▸ **EXERCISE INSTRUCTIONS**
**1)** Output the stretch of the glacier passage from "Glaciers, like volcanoes, are" through "at the poles.", word for word.
**2)** Finish out the next part of the passage on glaciers, picking up after its final sentence.

▸ **DOCUMENT SEGMENT**

▼

Glaciers, like volcanoes, are both a terrain and the creator of new terrain. In the case of glaciers, ice and snow takes the place of lava, pouring down mountainsides and covering anything in its path. However, unlike volcanic rock, glacial ice digs into the land beneath, heavily eroding it.
When a glacier recedes, it leaves behind a devastated wasteland that bears little resemblance to how it looked before. However, the land usually soon recovers and thrives.
Glaciers can be big or small, and are most prominent during major and minor ice ages. But there’s another odd aspect to glaciers that’s rarely discussed, and that’s their ability to create land where there was none before. The two most prominent places for this are at the poles.
Antarctica is much smaller than it appears on maps due to the massive glacial formations that cover it and will likely continue to cover it over the next hundred million years as the continent slowly drifts further from its original Pangean nesting spot under Asia.
The other is the northern ice cap, which was even mentioned in the Book of Job and is populated by both people and animals despite stretching over an entire ocean.

▲

(Data listing)
▼

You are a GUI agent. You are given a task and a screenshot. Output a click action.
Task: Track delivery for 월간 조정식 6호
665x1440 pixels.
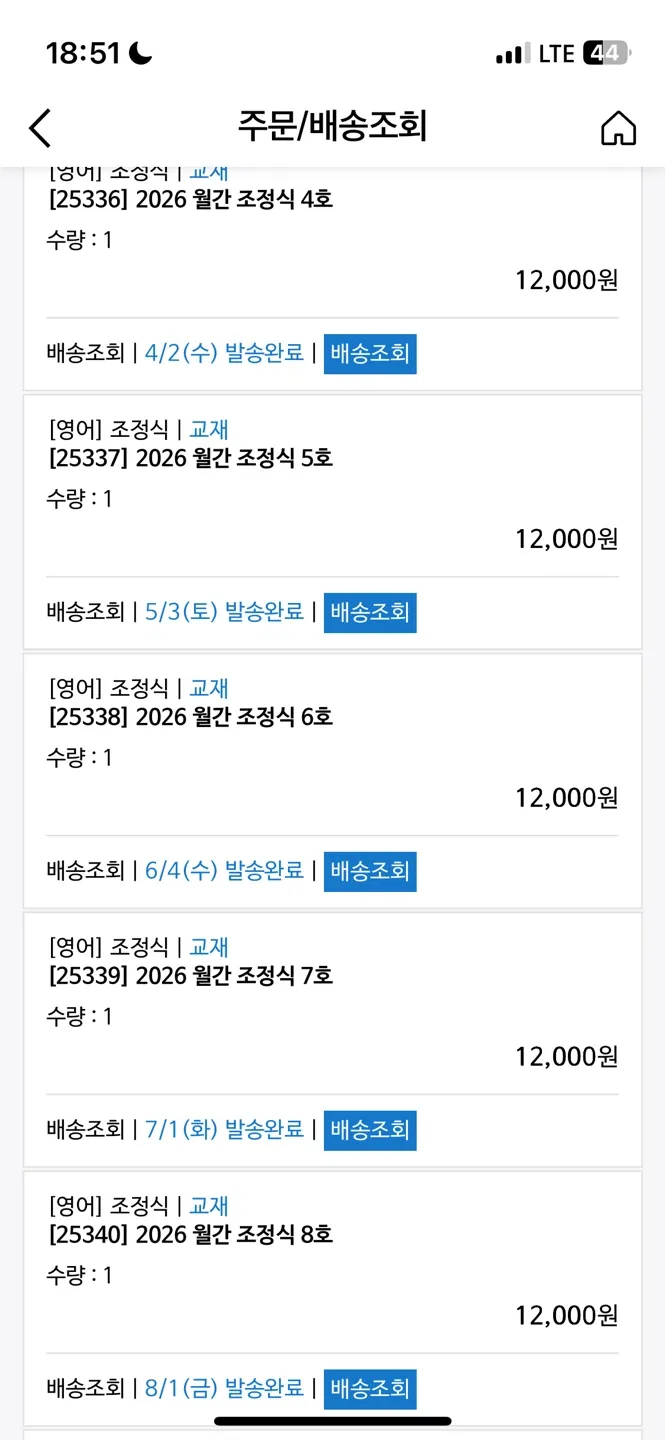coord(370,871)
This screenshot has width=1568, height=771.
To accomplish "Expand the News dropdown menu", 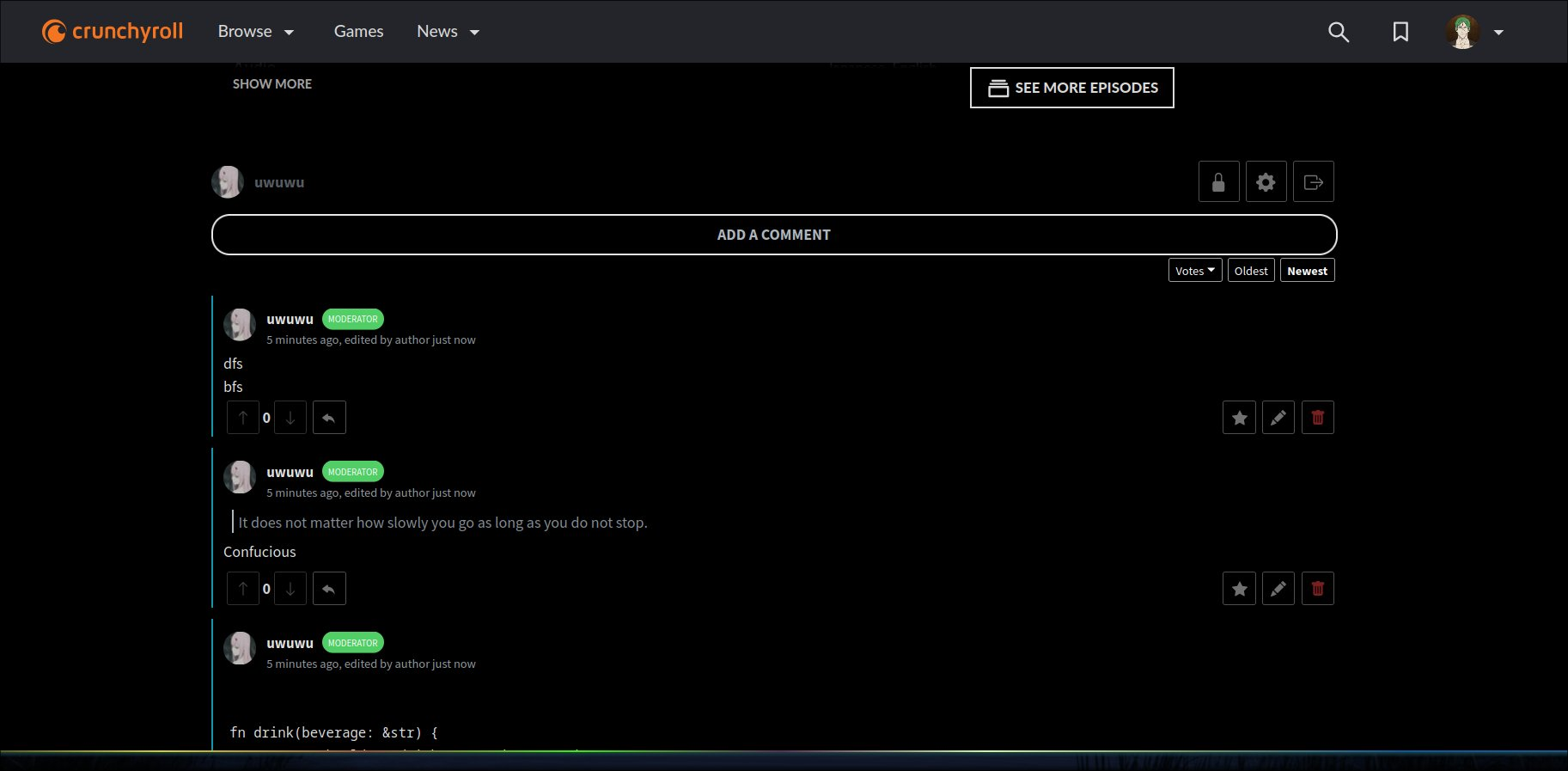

▲

▸ **SOLVED TASKS**
**1)**
Glaciers, like volcanoes, are both a terrain and the creator of new terrain. In the case of glaciers, ice and snow takes the place of lava, pouring down mountainsides and covering anything in its path. However, unlike volcanic rock, glacial ice digs into the land beneath, heavily eroding it.
When a glacier recedes, it leaves behind a devastated wasteland that bears little resemblance to how it looked before. However, the land usually soon recovers and thrives.
Glaciers can be big or small, and are most prominent during major and minor ice ages. But there’s another odd aspect to glaciers that’s rarely discussed, and that’s their ability to create land where there was none before. The two most prominent places for this are at the poles.

**2)**
When someone mentions a hill, it doesn’t sound that complicated. However, hills have a broad enough definition that sometimes they’re considered the same as mountains (much like rats are often considered a type of mouse).
Hills are built up from sediment, either naturally or by human disposal of materials. They may also be torn down through erosion from mountains. This is why hills are most commonly found between plains and mountain ranges, although they can appear on their own as well.
Some hills even look like miniature mountains with a distinct peak, while others have a more rounded apex and others still are broad and relatively flat on top.
If you’ve ever looked at a map of Florida, you might be surprised to find that nearly half of it (if not more) is all marshland. From the bayous of Louisiana to the Scottish moors, to swamps and beyond, there are several kinds of marshland with one thing in common: they’re land that’s constantly flooded to some degree.
Marshland can be very shallow or deep enough to boat over and sometimes even has forest growth. They can be a source of wildlife but also deadly due to various gasses that are released due to the fast decay rate.
Marshes are most commonly found along shallow river planes and coastal areas where the high tide covers the land.
Just as stalactites have stalactites, buttes have mesas. A mesa, much like a butte, has steep, vertical sides and a flat top. However, due to differences in erosion, mesas sometimes have a wider top than base.
Frequently found in canyons, the erosion is commonly caused by water more than wind.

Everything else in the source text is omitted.